■ WHAT IS NEEDED
Convert the lines below into a JSON list of strings, one string per line, leaving out blank lines.

━━━━

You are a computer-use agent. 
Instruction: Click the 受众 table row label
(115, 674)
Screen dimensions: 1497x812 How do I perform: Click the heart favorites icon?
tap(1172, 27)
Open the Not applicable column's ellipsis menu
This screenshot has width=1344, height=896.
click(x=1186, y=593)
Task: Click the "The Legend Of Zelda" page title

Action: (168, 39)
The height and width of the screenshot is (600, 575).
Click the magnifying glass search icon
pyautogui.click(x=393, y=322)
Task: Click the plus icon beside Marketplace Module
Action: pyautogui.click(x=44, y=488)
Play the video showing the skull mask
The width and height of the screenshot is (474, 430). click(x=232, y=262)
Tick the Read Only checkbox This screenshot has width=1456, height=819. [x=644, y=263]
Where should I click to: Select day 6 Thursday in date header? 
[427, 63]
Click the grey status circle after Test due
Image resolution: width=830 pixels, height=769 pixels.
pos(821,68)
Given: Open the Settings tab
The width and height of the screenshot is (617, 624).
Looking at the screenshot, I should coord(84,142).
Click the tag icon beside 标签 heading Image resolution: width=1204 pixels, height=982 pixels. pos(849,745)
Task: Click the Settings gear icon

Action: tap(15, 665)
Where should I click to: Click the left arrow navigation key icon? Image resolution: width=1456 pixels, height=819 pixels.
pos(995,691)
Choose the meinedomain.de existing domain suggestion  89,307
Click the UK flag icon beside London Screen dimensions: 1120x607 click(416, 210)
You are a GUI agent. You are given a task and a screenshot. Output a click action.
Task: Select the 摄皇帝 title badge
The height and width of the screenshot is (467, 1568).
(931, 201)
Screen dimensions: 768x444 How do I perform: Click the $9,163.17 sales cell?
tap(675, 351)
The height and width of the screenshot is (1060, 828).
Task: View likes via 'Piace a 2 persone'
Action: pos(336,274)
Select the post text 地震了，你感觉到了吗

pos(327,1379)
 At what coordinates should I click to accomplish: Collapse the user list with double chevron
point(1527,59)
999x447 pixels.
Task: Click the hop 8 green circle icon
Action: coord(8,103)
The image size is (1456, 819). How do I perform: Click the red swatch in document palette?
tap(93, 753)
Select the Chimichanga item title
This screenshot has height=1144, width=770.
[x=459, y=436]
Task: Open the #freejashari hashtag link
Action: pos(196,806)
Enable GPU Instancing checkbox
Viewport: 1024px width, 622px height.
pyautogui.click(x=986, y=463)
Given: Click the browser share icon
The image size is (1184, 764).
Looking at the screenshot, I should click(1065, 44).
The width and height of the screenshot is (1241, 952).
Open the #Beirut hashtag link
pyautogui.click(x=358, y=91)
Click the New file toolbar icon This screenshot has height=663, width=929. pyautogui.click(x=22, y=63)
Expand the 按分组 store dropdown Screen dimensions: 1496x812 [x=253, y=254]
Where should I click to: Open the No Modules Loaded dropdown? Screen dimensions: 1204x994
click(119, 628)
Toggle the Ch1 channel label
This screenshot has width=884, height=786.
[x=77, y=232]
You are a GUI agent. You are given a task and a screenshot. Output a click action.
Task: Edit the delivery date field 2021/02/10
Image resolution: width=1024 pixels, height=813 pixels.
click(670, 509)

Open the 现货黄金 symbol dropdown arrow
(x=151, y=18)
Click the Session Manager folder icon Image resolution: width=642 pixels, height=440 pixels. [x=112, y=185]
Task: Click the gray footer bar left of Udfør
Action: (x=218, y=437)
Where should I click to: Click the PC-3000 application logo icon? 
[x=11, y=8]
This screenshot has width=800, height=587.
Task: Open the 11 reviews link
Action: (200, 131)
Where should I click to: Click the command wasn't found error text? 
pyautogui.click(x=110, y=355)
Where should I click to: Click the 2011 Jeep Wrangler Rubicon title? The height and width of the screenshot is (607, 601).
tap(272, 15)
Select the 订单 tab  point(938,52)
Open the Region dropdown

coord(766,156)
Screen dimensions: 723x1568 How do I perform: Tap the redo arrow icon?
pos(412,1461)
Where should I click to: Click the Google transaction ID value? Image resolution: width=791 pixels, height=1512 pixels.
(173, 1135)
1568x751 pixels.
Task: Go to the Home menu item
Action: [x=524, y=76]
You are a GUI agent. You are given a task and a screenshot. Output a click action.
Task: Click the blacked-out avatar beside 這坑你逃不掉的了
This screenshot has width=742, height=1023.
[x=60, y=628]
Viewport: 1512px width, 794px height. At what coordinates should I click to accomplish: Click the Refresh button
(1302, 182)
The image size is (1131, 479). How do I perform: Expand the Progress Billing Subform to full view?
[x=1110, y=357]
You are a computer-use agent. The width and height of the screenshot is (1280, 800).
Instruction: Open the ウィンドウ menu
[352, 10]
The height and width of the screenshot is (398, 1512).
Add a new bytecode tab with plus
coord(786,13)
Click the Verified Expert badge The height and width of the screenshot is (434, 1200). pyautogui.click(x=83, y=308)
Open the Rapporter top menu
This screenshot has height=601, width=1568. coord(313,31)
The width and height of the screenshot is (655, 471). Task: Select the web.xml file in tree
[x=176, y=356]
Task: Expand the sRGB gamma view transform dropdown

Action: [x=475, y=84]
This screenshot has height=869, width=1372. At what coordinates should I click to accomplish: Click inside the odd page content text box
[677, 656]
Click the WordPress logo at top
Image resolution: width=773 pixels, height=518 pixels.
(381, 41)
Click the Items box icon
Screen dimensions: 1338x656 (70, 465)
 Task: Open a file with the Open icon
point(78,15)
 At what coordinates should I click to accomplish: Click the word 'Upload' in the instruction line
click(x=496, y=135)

━━━━

■ TASK RESULT
[
  "You are a computer-use agent. ",
  "Instruction: Click the 受众 table row label",
  "(115, 674)",
  "Screen dimensions: 1497x812 How do I perform: Click the heart favorites icon?",
  "tap(1172, 27)",
  "Open the Not applicable column's ellipsis menu",
  "This screenshot has width=1344, height=896.",
  "click(x=1186, y=593)",
  "Task: Click the \"The Legend Of Zelda\" page title",
  "Action: (168, 39)",
  "The height and width of the screenshot is (600, 575).",
  "Click the magnifying glass search icon",
  "pyautogui.click(x=393, y=322)",
  "Task: Click the plus icon beside Marketplace Module",
  "Action: pyautogui.click(x=44, y=488)",
  "Play the video showing the skull mask",
  "The width and height of the screenshot is (474, 430). click(x=232, y=262)",
  "Tick the Read Only checkbox This screenshot has width=1456, height=819. [x=644, y=263]",
  "Where should I click to: Select day 6 Thursday in date header? ",
  "[427, 63]",
  "Click the grey status circle after Test due",
  "Image resolution: width=830 pixels, height=769 pixels.",
  "pos(821,68)",
  "Given: Open the Settings tab",
  "The width and height of the screenshot is (617, 624).",
  "Looking at the screenshot, I should coord(84,142).",
  "Click the tag icon beside 标签 heading Image resolution: width=1204 pixels, height=982 pixels. pos(849,745)",
  "Task: Click the Settings gear icon",
  "Action: tap(15, 665)",
  "Where should I click to: Click the left arrow navigation key icon? Image resolution: width=1456 pixels, height=819 pixels.",
  "pos(995,691)",
  "Choose the meinedomain.de existing domain suggestion  89,307",
  "Click the UK flag icon beside London Screen dimensions: 1120x607 click(416, 210)",
  "You are a GUI agent. You are given a task and a screenshot. Output a click action.",
  "Task: Select the 摄皇帝 title badge",
  "The height and width of the screenshot is (467, 1568).",
  "(931, 201)",
  "Screen dimensions: 768x444 How do I perform: Click the $9,163.17 sales cell?",
  "tap(675, 351)",
  "The height and width of the screenshot is (1060, 828).",
  "Task: View likes via 'Piace a 2 persone'",
  "Action: pos(336,274)",
  "Select the post text 地震了，你感觉到了吗",
  "pos(327,1379)",
  " At what coordinates should I click to accomplish: Collapse the user list with double chevron",
  "point(1527,59)",
  "999x447 pixels.",
  "Task: Click the hop 8 green circle icon",
  "Action: coord(8,103)",
  "The image size is (1456, 819). How do I perform: Click the red swatch in document palette?",
  "tap(93, 753)",
  "Select the Chimichanga item title",
  "This screenshot has height=1144, width=770.",
  "[x=459, y=436]",
  "Task: Open the #freejashari hashtag link",
  "Action: pos(196,806)",
  "Enable GPU Instancing checkbox",
  "Viewport: 1024px width, 622px height.",
  "pyautogui.click(x=986, y=463)",
  "Given: Click the browser share icon",
  "The image size is (1184, 764).",
  "Looking at the screenshot, I should click(1065, 44).",
  "The width and height of the screenshot is (1241, 952).",
  "Open the #Beirut hashtag link",
  "pyautogui.click(x=358, y=91)",
  "Click the New file toolbar icon This screenshot has height=663, width=929. pyautogui.click(x=22, y=63)",
  "Expand the 按分组 store dropdown Screen dimensions: 1496x812 [x=253, y=254]",
  "Where should I click to: Open the No Modules Loaded dropdown? Screen dimensions: 1204x994",
  "click(119, 628)",
  "Toggle the Ch1 channel label",
  "This screenshot has width=884, height=786.",
  "[x=77, y=232]",
  "You are a GUI agent. You are given a task and a screenshot. Output a click action.",
  "Task: Edit the delivery date field 2021/02/10",
  "Image resolution: width=1024 pixels, height=813 pixels.",
  "click(670, 509)",
  "Open the 现货黄金 symbol dropdown arrow",
  "(x=151, y=18)",
  "Click the Session Manager folder icon Image resolution: width=642 pixels, height=440 pixels. [x=112, y=185]",
  "Task: Click the gray footer bar left of Udfør",
  "Action: (x=218, y=437)",
  "Where should I click to: Click the PC-3000 application logo icon? ",
  "[x=11, y=8]",
  "This screenshot has width=800, height=587.",
  "Task: Open the 11 reviews link",
  "Action: (200, 131)",
  "Where should I click to: Click the command wasn't found error text? ",
  "pyautogui.click(x=110, y=355)",
  "Where should I click to: Click the 2011 Jeep Wrangler Rubicon title? The height and width of the screenshot is (607, 601).",
  "tap(272, 15)",
  "Select the 订单 tab  point(938,52)",
  "Open the Region dropdown",
  "coord(766,156)",
  "Screen dimensions: 723x1568 How do I perform: Tap the redo arrow icon?",
  "pos(412,1461)",
  "Where should I click to: Click the Google transaction ID value? Image resolution: width=791 pixels, height=1512 pixels.",
  "(173, 1135)",
  "1568x751 pixels.",
  "Task: Go to the Home menu item",
  "Action: [x=524, y=76]",
  "You are a GUI agent. You are given a task and a screenshot. Output a click action.",
  "Task: Click the blacked-out avatar beside 這坑你逃不掉的了",
  "This screenshot has width=742, height=1023.",
  "[x=60, y=628]",
  "Viewport: 1512px width, 794px height. At what coordinates should I click to accomplish: Click the Refresh button",
  "(1302, 182)",
  "The image size is (1131, 479). How do I perform: Expand the Progress Billing Subform to full view?",
  "[x=1110, y=357]",
  "You are a computer-use agent. The width and height of the screenshot is (1280, 800).",
  "Instruction: Open the ウィンドウ menu",
  "[352, 10]",
  "The height and width of the screenshot is (398, 1512).",
  "Add a new bytecode tab with plus",
  "coord(786,13)",
  "Click the Verified Expert badge The height and width of the screenshot is (434, 1200). pyautogui.click(x=83, y=308)",
  "Open the Rapporter top menu",
  "This screenshot has height=601, width=1568. coord(313,31)",
  "The width and height of the screenshot is (655, 471). Task: Select the web.xml file in tree",
  "[x=176, y=356]",
  "Task: Expand the sRGB gamma view transform dropdown",
  "Action: [x=475, y=84]",
  "This screenshot has height=869, width=1372. At what coordinates should I click to accomplish: Click inside the odd page content text box",
  "[677, 656]",
  "Click the WordPress logo at top",
  "Image resolution: width=773 pixels, height=518 pixels.",
  "(381, 41)",
  "Click the Items box icon",
  "Screen dimensions: 1338x656 (70, 465)",
  " Task: Open a file with the Open icon",
  "point(78,15)",
  " At what coordinates should I click to accomplish: Click the word 'Upload' in the instruction line",
  "click(x=496, y=135)"
]